The interesting bit in the latest Rangers Review talk isn’t really about any single name. It’s the broader theme: Rangers now being reactive rather than proactive in the market, with an attacker only arriving if an attacker leaves first.
Fans can argue about whether that’s the right way to run a window, but it’s at least a recognisable strategy. It’s also one we’ve seen plenty of times in Scottish football. You can want ambition and still accept that the wage bill, the squad size and the reality of moving players on can force your hand.
Outgoings before incomings feels like the new plan
The claim is that players who are currently getting minutes won’t be sold and loans won’t be cut short, and that the focus is now firmly on getting bodies out the door. That, on its own, suggests the club sees the existing group as “the group” for the immediate run, unless something changes quickly.
It also points to the sort of window where the last week becomes the key week. That’s always a nervous place to be as a support, because you’re waiting on dominoes. One club shifts a player, your club reacts, and suddenly you’ve got someone in with a couple of days left to bed in. We’ve lived that movie before.
The “can’t pass it up” line is the one to watch
The mention of Andrew Cavanagh still being willing to do business if a deal is too good to ignore is the sort of thing that can mean anything. In practice, it usually comes down to opportunistic moves: the right player becoming available, the right price, the right wages, and maybe a selling club needing to act.
That’s not a promise of spending. It’s more like leaving the door open, which is fair enough. Rangers need to be smarter than just busy.
Names mentioned, but the bigger question is squad balance
Matondo, Dowell, Rothwell and Nsiala being mentioned as likely exits fits the idea that this is a tidy-up window as much as anything. Whether those moves happen or not, the point is clear: Rangers are trying to create space, not just add more options and hope it sorts itself out.

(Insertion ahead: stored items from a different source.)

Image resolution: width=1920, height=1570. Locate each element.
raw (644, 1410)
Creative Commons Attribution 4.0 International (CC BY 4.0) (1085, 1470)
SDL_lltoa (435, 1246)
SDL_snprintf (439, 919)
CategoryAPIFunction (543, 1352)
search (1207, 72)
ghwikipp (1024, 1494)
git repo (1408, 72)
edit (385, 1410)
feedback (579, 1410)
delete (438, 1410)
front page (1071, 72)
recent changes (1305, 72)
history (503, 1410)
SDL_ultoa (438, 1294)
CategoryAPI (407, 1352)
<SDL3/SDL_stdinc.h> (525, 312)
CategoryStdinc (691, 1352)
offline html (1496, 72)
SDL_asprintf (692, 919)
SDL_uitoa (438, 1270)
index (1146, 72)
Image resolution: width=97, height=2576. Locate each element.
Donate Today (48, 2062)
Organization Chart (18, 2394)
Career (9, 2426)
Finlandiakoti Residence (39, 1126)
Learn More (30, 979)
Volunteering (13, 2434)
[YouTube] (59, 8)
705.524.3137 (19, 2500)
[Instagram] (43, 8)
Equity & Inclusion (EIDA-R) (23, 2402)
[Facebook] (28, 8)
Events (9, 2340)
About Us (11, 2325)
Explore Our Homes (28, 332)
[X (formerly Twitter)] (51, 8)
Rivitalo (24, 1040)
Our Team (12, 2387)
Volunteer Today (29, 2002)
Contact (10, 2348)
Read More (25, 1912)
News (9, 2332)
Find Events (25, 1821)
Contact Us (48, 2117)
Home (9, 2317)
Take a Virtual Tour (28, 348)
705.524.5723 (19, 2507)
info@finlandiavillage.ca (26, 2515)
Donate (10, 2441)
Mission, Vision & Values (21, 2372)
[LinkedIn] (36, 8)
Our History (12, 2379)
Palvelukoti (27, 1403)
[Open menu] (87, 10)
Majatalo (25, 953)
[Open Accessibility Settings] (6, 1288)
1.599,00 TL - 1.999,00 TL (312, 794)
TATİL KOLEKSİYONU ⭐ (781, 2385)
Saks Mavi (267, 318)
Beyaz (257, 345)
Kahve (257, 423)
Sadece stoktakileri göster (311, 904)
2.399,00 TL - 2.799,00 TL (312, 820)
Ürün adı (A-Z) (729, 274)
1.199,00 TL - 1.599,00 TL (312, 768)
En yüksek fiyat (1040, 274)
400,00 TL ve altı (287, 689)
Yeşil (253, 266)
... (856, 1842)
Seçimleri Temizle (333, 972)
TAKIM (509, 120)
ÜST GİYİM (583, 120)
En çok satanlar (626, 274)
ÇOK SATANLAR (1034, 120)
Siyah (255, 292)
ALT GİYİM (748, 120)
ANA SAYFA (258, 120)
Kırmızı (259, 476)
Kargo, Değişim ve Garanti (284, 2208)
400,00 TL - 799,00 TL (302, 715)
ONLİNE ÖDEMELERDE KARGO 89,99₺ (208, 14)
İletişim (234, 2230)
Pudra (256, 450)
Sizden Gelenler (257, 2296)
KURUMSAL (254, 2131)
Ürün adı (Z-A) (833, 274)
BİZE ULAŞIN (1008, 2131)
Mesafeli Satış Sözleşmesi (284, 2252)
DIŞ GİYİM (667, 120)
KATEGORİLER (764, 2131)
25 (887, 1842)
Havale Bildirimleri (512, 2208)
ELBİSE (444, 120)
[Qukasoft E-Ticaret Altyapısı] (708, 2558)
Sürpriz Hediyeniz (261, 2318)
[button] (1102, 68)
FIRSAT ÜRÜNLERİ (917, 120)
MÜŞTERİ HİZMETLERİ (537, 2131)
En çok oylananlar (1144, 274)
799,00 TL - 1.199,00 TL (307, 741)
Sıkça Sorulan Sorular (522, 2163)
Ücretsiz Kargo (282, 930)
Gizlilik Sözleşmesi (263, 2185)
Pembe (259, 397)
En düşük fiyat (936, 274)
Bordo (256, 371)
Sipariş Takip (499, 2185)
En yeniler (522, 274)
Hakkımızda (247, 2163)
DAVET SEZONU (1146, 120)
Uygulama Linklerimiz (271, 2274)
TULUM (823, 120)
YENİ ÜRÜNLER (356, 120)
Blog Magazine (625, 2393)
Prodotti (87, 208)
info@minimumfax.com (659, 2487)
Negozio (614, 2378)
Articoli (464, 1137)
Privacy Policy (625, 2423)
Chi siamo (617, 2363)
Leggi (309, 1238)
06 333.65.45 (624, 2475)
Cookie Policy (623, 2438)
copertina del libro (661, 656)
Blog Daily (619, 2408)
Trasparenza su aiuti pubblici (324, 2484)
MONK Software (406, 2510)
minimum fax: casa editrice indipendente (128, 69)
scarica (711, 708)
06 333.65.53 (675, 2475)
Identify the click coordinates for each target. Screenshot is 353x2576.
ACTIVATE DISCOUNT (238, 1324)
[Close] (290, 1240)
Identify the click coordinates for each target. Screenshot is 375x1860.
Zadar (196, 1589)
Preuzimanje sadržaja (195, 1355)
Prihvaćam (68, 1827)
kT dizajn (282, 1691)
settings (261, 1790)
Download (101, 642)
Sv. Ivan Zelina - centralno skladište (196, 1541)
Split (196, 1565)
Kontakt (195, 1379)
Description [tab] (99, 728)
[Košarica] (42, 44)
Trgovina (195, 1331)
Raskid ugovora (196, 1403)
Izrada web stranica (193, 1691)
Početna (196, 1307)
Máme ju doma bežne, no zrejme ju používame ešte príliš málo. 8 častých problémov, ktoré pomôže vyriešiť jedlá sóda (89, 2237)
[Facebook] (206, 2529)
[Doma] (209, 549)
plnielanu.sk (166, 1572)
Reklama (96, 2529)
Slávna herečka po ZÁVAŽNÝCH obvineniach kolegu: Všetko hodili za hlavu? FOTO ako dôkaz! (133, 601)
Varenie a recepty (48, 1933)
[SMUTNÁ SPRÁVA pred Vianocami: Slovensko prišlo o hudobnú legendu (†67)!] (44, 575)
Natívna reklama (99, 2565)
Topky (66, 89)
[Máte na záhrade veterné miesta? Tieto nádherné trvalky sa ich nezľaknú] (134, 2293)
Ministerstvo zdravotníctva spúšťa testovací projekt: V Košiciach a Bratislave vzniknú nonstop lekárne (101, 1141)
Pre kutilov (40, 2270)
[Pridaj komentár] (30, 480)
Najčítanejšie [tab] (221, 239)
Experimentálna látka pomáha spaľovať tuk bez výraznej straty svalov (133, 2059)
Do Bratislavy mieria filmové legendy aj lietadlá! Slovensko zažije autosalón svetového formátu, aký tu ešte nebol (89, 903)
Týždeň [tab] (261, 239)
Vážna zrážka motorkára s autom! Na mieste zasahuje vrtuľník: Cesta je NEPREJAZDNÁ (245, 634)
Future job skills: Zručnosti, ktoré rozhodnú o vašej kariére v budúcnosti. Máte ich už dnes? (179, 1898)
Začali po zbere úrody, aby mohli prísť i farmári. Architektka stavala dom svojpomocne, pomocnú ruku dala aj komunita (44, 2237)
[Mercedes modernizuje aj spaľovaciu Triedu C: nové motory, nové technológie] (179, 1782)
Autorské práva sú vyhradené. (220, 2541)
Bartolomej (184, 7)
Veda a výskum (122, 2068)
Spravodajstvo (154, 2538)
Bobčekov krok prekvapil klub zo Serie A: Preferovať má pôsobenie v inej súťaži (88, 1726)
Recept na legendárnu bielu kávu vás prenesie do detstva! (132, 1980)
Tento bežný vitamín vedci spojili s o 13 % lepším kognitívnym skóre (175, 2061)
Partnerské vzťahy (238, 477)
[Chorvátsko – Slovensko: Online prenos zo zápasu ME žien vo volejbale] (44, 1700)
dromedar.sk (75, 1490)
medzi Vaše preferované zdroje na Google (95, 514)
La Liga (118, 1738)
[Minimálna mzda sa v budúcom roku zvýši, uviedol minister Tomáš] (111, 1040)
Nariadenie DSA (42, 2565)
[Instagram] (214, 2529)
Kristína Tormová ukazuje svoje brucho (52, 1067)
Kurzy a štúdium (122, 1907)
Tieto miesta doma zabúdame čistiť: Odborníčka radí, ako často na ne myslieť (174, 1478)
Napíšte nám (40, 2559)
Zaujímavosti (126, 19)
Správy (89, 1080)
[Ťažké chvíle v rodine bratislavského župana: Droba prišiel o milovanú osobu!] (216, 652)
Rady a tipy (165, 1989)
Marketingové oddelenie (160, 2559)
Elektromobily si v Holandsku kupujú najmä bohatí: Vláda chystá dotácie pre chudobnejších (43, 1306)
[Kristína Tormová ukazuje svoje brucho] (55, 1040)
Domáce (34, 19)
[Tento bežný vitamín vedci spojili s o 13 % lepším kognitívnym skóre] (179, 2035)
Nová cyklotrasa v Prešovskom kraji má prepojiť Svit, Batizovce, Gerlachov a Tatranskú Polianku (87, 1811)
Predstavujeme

There’s also a longer-term thread in the comments about Diomande maybe moving on in the summer, and a bid expected for Raskin after the World Cup, with Chukwuani framed as a future replacement in that “starting 8” role. Again, if that’s how the club sees it, it tells you they’re planning ahead rather than just patching gaps.
And on the attacking side, the expectation that Skov Olsen adds goals and chance creation, and that competition between Gassama and Moore on the left could lift both, is exactly what you want in theory. The truth is, competition only works if the whole team’s structure supports it and everyone knows their job.
For me, the takeaway is simple: if Rangers are genuinely going reactive, then the outgoings become the story. The rest follows after that.
A sensible fan warning on “sources”
Even when a report is coming from a trusted outlet, the “sources inside the club” line should always be treated carefully. Windows move fast, plans change, and what’s true on Monday can be irrelevant by Friday. It’s worth keeping the wider theme in mind (outgoings first, late movement), without treating every named detail as nailed on.